Every month I organize a little music party in Shanghai called The Antidote. We usually do it at C's Bar on Dingxi Lu. Next door to C's Bar is Uncle's BBQ. They do Dongbei-style barbecue here (Dongbei means northeast China). So I've been going to Uncle's quite a lot since they opened last year. I like how you can just go and point to the raw skewers without having to read the menu. Some of the stuff is weird meat that my native Chinese friends don't even know the words for, much less able to translate to English, so we have to use charades. The waiter just points to his own body parts to explain what this and that is on the skewers. They got hearts, necks, tongues, just about every weird thing you can imagine. But I was delighted to see a new item last night -- chicken heads! They have skewers with 2 or 3 little chicken heads on them. They slice the chicken heads vertically down the center, and spread them out, so you see the profile of each chicken head from both sides at once.

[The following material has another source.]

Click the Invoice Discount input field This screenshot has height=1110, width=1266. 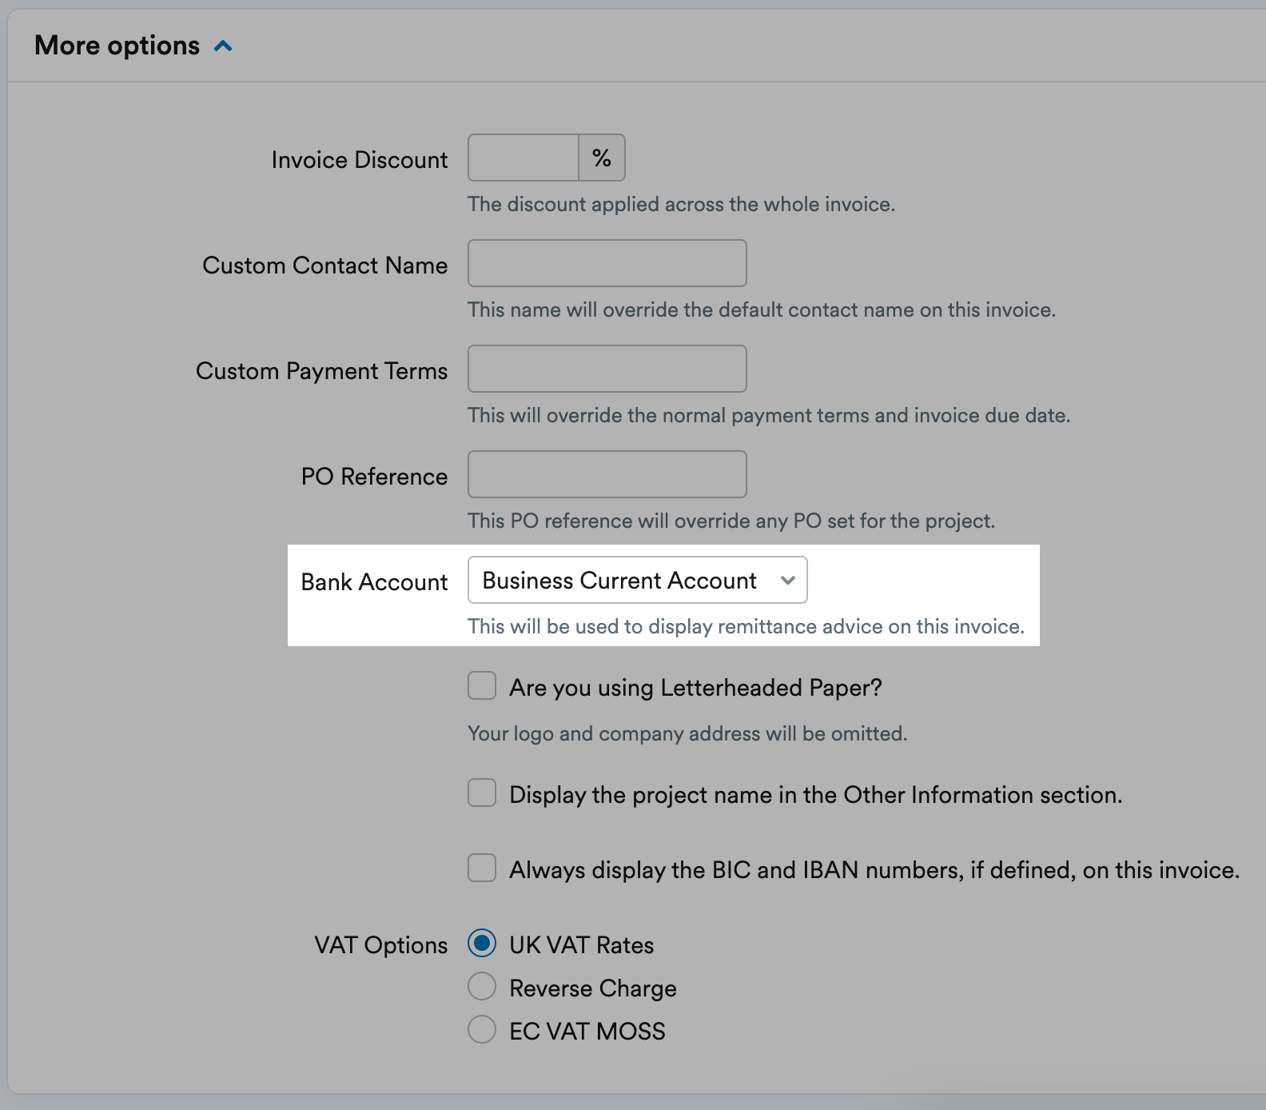coord(521,157)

I have to say, these were really difficult to consume because I just didn't find much meat to eat on them. I picked at them for several minutes with my front teeth, tried to pull off edible parts, and eventually just put the whole head in my mouth. That didn't work. It was just a solid and rubbery boney mass.

Disappointed with the chicken heads, we ordered some tongues. I'd had tongues like these before, at a dim sum restaurant in Oakland, California. Peony Pavilion, I think. They had this enormous platter with like 30 or 50 duck tongues on them. Did you know ducks have a bone in the middle of their tongues? Do people? I tried feeling around for my tongue bone but I almost gagged.

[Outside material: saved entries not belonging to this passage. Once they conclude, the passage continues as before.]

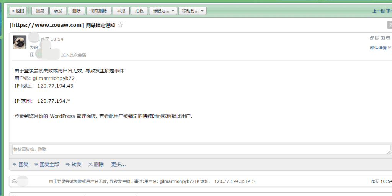Click the 快捷回复 input field
This screenshot has height=196, width=392.
[x=201, y=149]
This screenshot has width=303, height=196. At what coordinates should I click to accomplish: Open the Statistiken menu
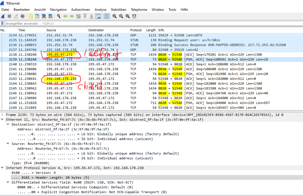[x=118, y=10]
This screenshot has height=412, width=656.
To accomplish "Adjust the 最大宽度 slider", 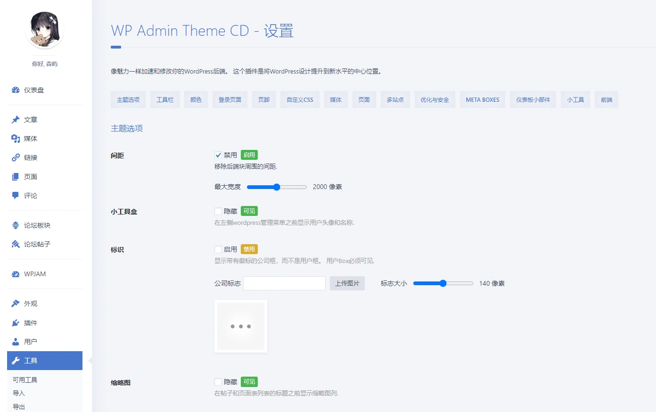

Anyway, these tongues were kind of bigger than the other duck tongues I'd had, so I said are you sure they're ducks? For a while there was some confusion because someone suggested they were actually lamb tongues, but that would be silly, lamb tongues would look totally different, probably like little cow tongues. But I'm certain these were duck tongues because I know the Mandarin Chinese word for duck is "yah-zi" and it also means male prostitute. One that makes a ton of cash entertaining rich married ladies. And to think I've been doing that for free all these years...

There's not much meat on those heads and tongues, so we ordered more. One of my favorite items here is actually the cow cartilage, er, beef tendon. It has a nice firm chewiness and a subtle flavor perfect for sprinkling the spice powders on. It was first translated to me as "cow viens" but I didn't think that was possible. When checking out weird meat, you really have to be inquisitive.